First off, prep-work. The beauty of RvR prep work was that the double mega hardcore did (and enjoyed) the prep work for the casual masses. Casual players did not have to do prep work for RvR, but double mega hardcore players who wanted to get shit done in RvR had to communicate that prep work to the casuals, it wasn’t perfect, but I have yet to see a better MMOG model for getting hardcores to talk to casuals. Plus prep work was only necessary at all for the very largest RvR events, on your average night of RvR you just use the realm war map to go find the action.

Open RvR remains untested in the market since daoc. And that was pretty much a stealth product by recent standards, I don’t think you can automatically draw conclusions about how an RvR game would do today.

There is significant evidence that meaningful (as opposed to diversionary) sport pvp is hard to sustain in a typical mmog setting because it dramatically emphasizes differences in player skill, at the same time as limiting community size and so forcing the uber up against the noob too often.

But at the same time, the best you can say for RvR is that people who tried it usually liked it.

In daoc, assuming you survive to level 50 rr4 or so (ie. rvr viable, and yes, that needs to come sooner in WAR), your realm is, in effect, a form of guild.

But in a normal guild, the guild community can form around social links, and so it is naturally cohesive. In a realm on the other hand, the game has to build a community around the arbitary membership of the realm.

If people (scrubs included) don’t care that scrub participation in sport pvp hurts the realm, that means you didn’t set up an environment which builds the community right, and as such you already failed the most important precondition to make RvR work.

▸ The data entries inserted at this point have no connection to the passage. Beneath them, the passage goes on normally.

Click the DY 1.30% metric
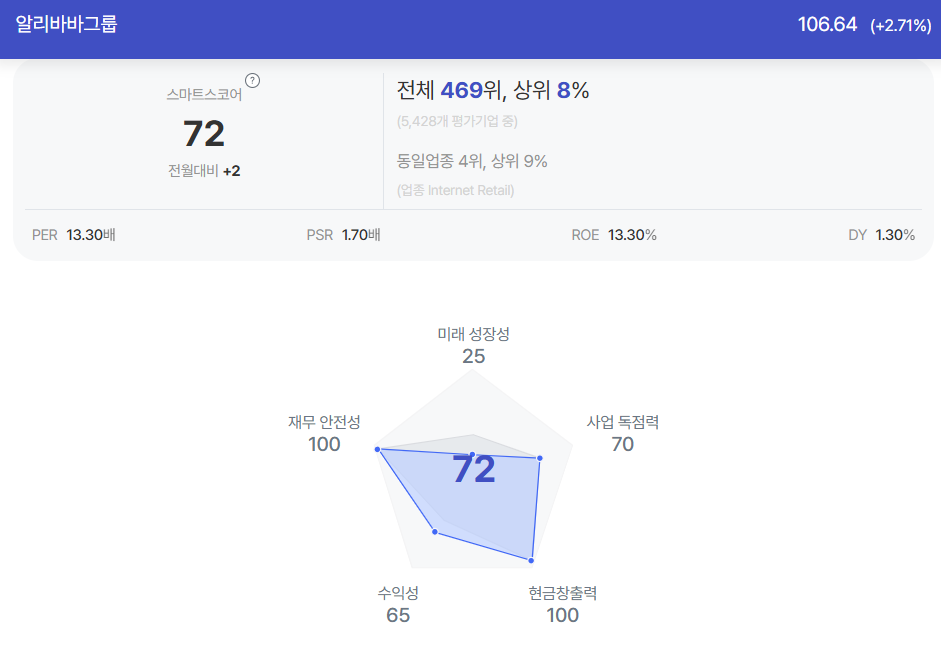941x650 pixels. tap(882, 235)
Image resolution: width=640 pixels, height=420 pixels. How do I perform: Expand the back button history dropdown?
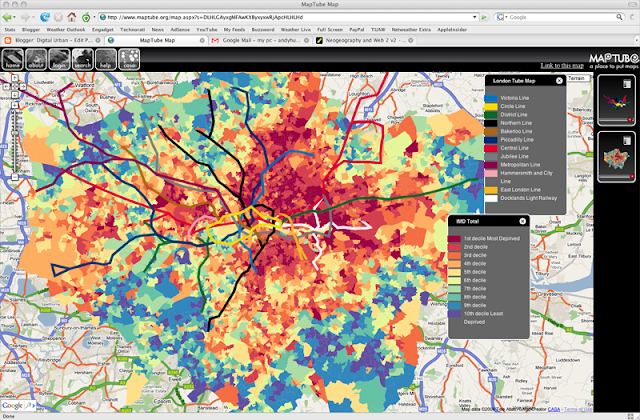[14, 17]
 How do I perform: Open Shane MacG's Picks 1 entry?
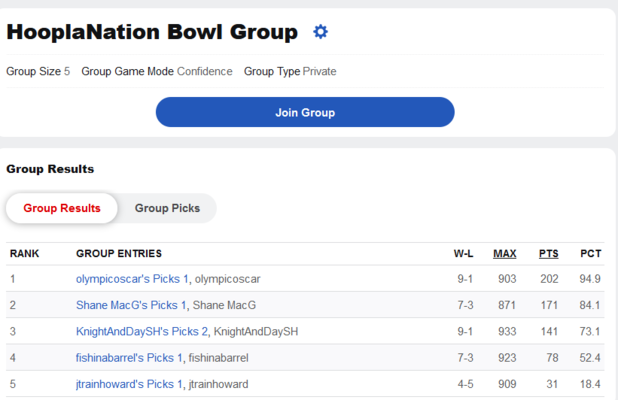(131, 305)
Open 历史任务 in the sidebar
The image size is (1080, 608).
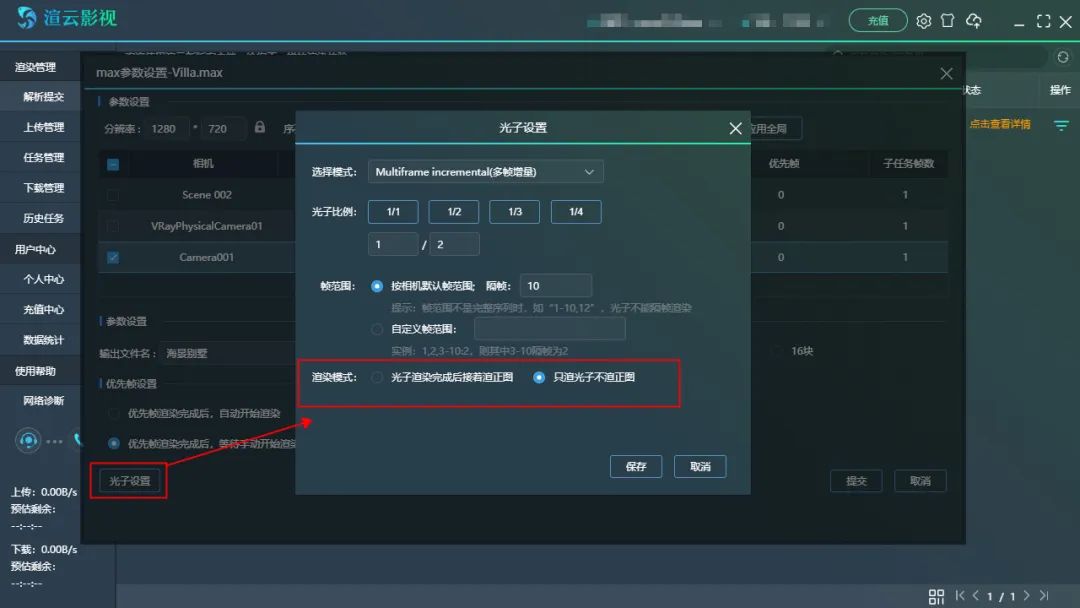click(x=44, y=218)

This is really key, if you make everyone believe they are involved in a genuinely realm versus realm competition, and believe that they can contribute, and believe that the rest of the realm is on their side; then tbh most other stuff falls into place by itself. DAOC was built entirely on that principle, in that game pve was ostensibly about building community, and open-RvR was how the community entertained itself on an open-ended basis.

A quote

A quote from Scott Hartsman. One of the few devs I still respect and have esteem for.

In online games beyond the boutique scale, you are #1 or you are Everyone Else.

“#1” obeys certain rules that I won’t get into, but stability-to-growth becomes easier and you’re far more protected from loss, barring extreme triggers.

For “Everyone Else,” the converse is true: You are generally in a net state of subtraction over time. It’s just a matter of the rate. It takes extreme triggers to cause stability or gain.

For an MMO in the Everyone Else category, overall stability is actually a significant victory.

Therefore, saying that “EQ2’s investment isn’t paying off,” is most definitely incorrect — It’s paying off in that “stability” means we have a large percentage more subscribers right now than we would have had otherwise.

Worth quoting and giving it some visibility as it’s true in general and not just for EQ2.